[RFC,3/3] KVM: MMU: Optimize guest page table walk

Message ID	20110419033814.3cc7ab5e.takuya.yoshikawa@gmail.com (mailing list archive)
State	New, archived
Headers	show Received: from vger.kernel.org (vger.kernel.org [209.132.180.67]) by demeter1.kernel.org (8.14.4/8.14.3) with ESMTP id p3IIcSfq029853 for <patchwork-kvm@patchwork.kernel.org>; Mon, 18 Apr 2011 18:38:28 GMT DomainKey-Signature: a=rsa-sha1; c=nofws; d=gmail.com; s=gamma; h=date:from:to:cc:subject:message-id:in-reply-to:references:x-mailer :mime-version:content-type:content-transfer-encoding; b=uoswu6a/Vma+SPepp5rHI0+fHavNXTyTSZmC9Nbv6PK/BrG54RmDQIW1iTlpNH375S 1hsdRjqGBM3R3+Aoj5iliDvefaRkMuSK4E5Vl6TTIWj8ZQbdS7FrTABgFjD4X2aUSJkg laK9SD5vjBQWxOVC0Hmqe+jYl01pYiLZpAdQQ= Date: Tue, 19 Apr 2011 03:38:14 +0900 From: Takuya Yoshikawa <takuya.yoshikawa@gmail.com> To: avi@redhat.com, mtosatti@redhat.com Cc: kvm@vger.kernel.org, yoshikawa.takuya@oss.ntt.co.jp Subject: [RFC PATCH 3/3] KVM: MMU: Optimize guest page table walk Message-Id: <20110419033814.3cc7ab5e.takuya.yoshikawa@gmail.com> In-Reply-To: <20110419033220.e527bcae.takuya.yoshikawa@gmail.com> References: <20110419033220.e527bcae.takuya.yoshikawa@gmail.com> Mime-Version: 1.0 Content-Type: text/plain; charset=US-ASCII Content-Transfer-Encoding: 7bit Sender: kvm-owner@vger.kernel.org Precedence: bulk

Takuya Yoshikawa April 18, 2011, 6:38 p.m. UTC

From: Takuya Yoshikawa <yoshikawa.takuya@oss.ntt.co.jp>

We optimize multi level guest page table walk as follows:

  1. We cache the memslot which, probably, includes the next guest page
     tables to avoid searching for it many times.
  2. We use get_user() instead of copy_from_user().
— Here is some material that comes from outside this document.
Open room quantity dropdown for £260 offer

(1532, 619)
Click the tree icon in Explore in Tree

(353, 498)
Note that this is kind of a restricted way of Xiao's more generic
work: "KVM: optimize memslots searching and cache GPN to GFN."
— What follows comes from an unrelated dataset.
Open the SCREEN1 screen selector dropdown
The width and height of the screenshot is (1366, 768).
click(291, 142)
With this patch applied, paging64_walk_addr_generic() has improved
as the following tracing results show.

Before:
  3.169 us   |  paging64_walk_addr_generic();
  1.880 us   |  paging64_walk_addr_generic();
  1.243 us   |  paging64_walk_addr_generic();
  1.517 us   |  paging64_walk_addr_generic();
  3.009 us   |  paging64_walk_addr_generic();
  1.814 us   |  paging64_walk_addr_generic();
  1.340 us   |  paging64_walk_addr_generic();
  1.659 us   |  paging64_walk_addr_generic();
  1.748 us   |  paging64_walk_addr_generic();
  1.488 us   |  paging64_walk_addr_generic();

After:
  1.714 us   |  paging64_walk_addr_generic();
  0.806 us   |  paging64_walk_addr_generic();
  0.664 us   |  paging64_walk_addr_generic();
  0.619 us   |  paging64_walk_addr_generic();
  0.645 us   |  paging64_walk_addr_generic();
  0.605 us   |  paging64_walk_addr_generic();
  1.388 us   |  paging64_walk_addr_generic();
  0.753 us   |  paging64_walk_addr_generic();
  0.594 us   |  paging64_walk_addr_generic();
  0.833 us   |  paging64_walk_addr_generic();

Signed-off-by: Takuya Yoshikawa <yoshikawa.takuya@oss.ntt.co.jp>
---
 arch/x86/kvm/paging_tmpl.h |   37 ++++++++++++++++++++++++++++++++-----
 1 files changed, 32 insertions(+), 5 deletions(-)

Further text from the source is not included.